This approach is fundamentally misguided - there are too many ways to partition the string and then try to make “complete” anagrams out of the remainder. Instead, try to find “incomplete” anagrams, and then use recursion. The idea is, if you have fciasth, you can determine that this is enough letters to make cat, fish or catfish possibly with letters left over; for each of those possibilities, you determine what letters are left over, recursively figure out the multi-word anagrams of those leftover words, and use those to make new sets of possibilities. So when you recurse from cat for example, you discover that the remaining letters can make fish (and no other possibilities), so you determine that overall, you could make the list ['cat', 'fish']. Similarly, when you recurse from catfish, you fins that there are no more letters, so you are done already; the list ['catfish'] is one possible result.

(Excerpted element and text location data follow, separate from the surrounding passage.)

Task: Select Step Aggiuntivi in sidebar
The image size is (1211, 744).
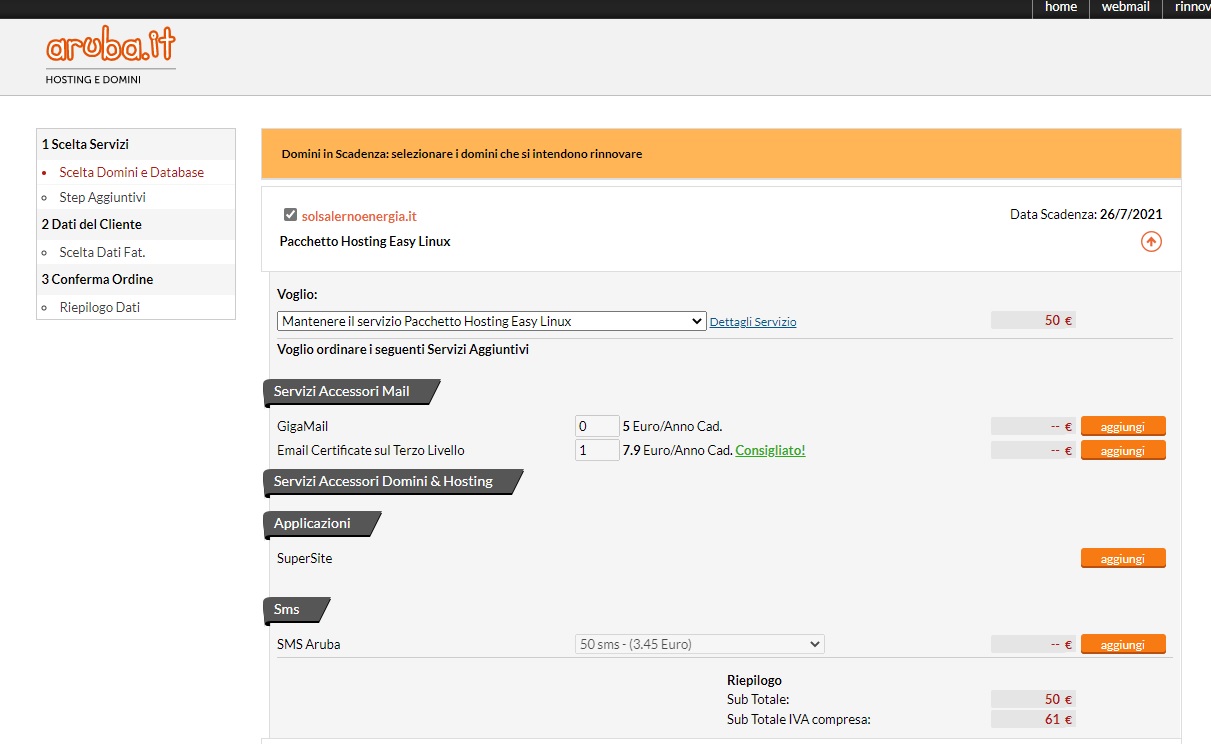Action: click(102, 197)
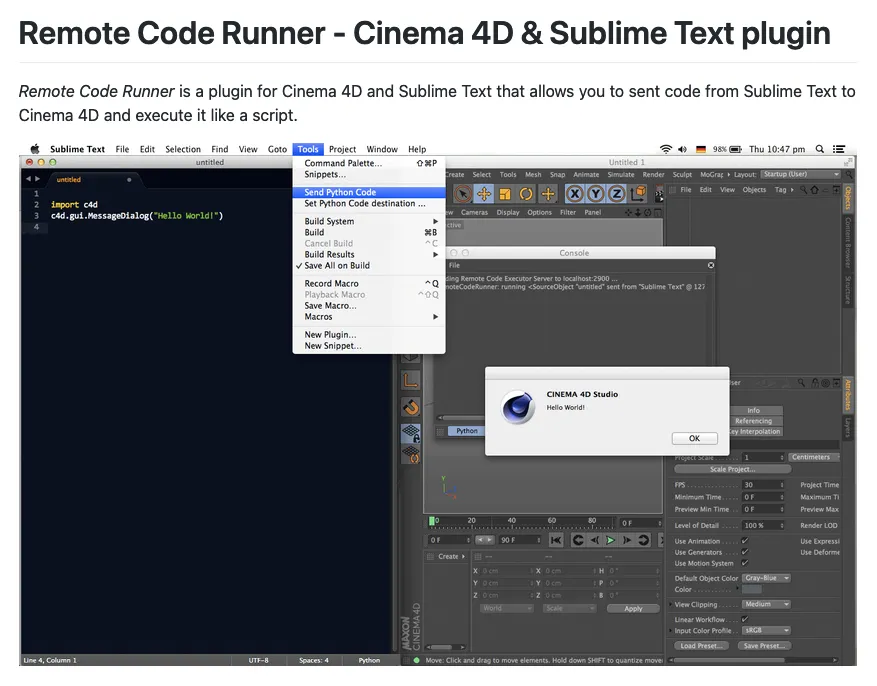
Task: Toggle the Use Generators checkbox
Action: tap(745, 552)
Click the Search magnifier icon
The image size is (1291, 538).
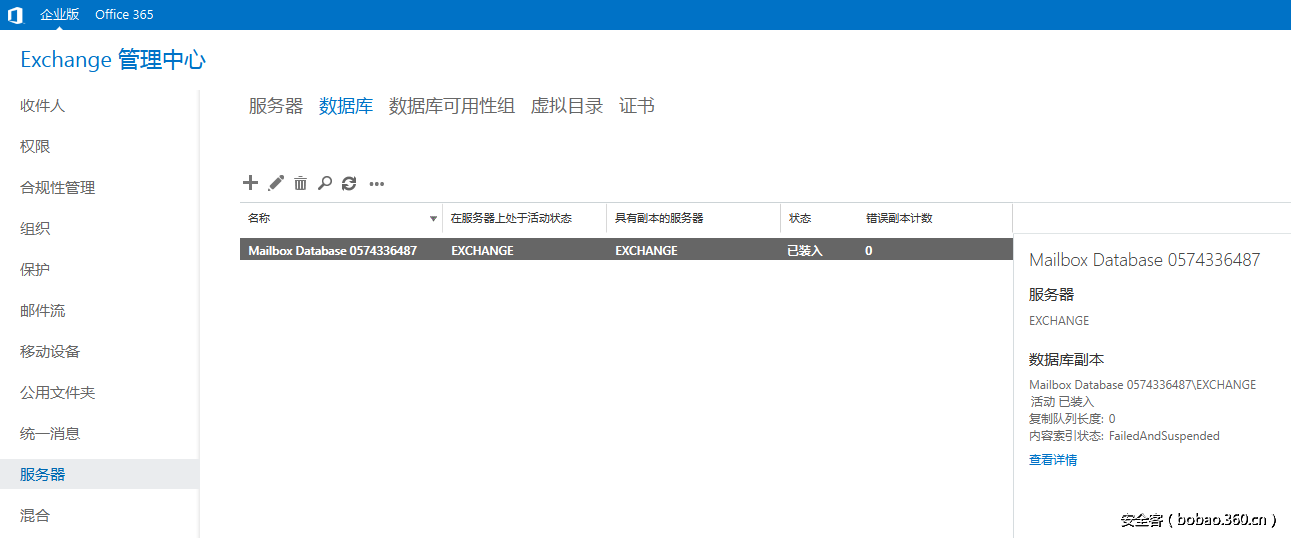tap(324, 183)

This isn’t easy to write, but it’s hard to give more guidance than that without just writing it :wink:

The overall program - especially considering good ways to optimize it for practical situations - is not at all trivial. There’s quite a bit of information already out there, though.

2 Likes

There are various more or less complicated ways of handling this. One simple optimization – especially for a small dict of 10K items – may be as follows. Map all words in the dict to the sorted list of their letters (“catfish” → “acifhst”). Then make the reverse mapping (“acifhst” → list of all words with those letters). Then do one dict lookup for the sorted letter string of the target phrase.
Tricky part here is only if you also want to allow extra spaces or not (but you could add or not add those to the target phrase).
Nice aspect of this solution is that the preprocessing only needs to happen once. Generating anagrams after that runs in O(1).
To make this work so that target phrase “catfish” also generates “cat fish” and “fish cat”, you’d need to add more preprocessing though (using a trie or suffix trie would probably be fastest then).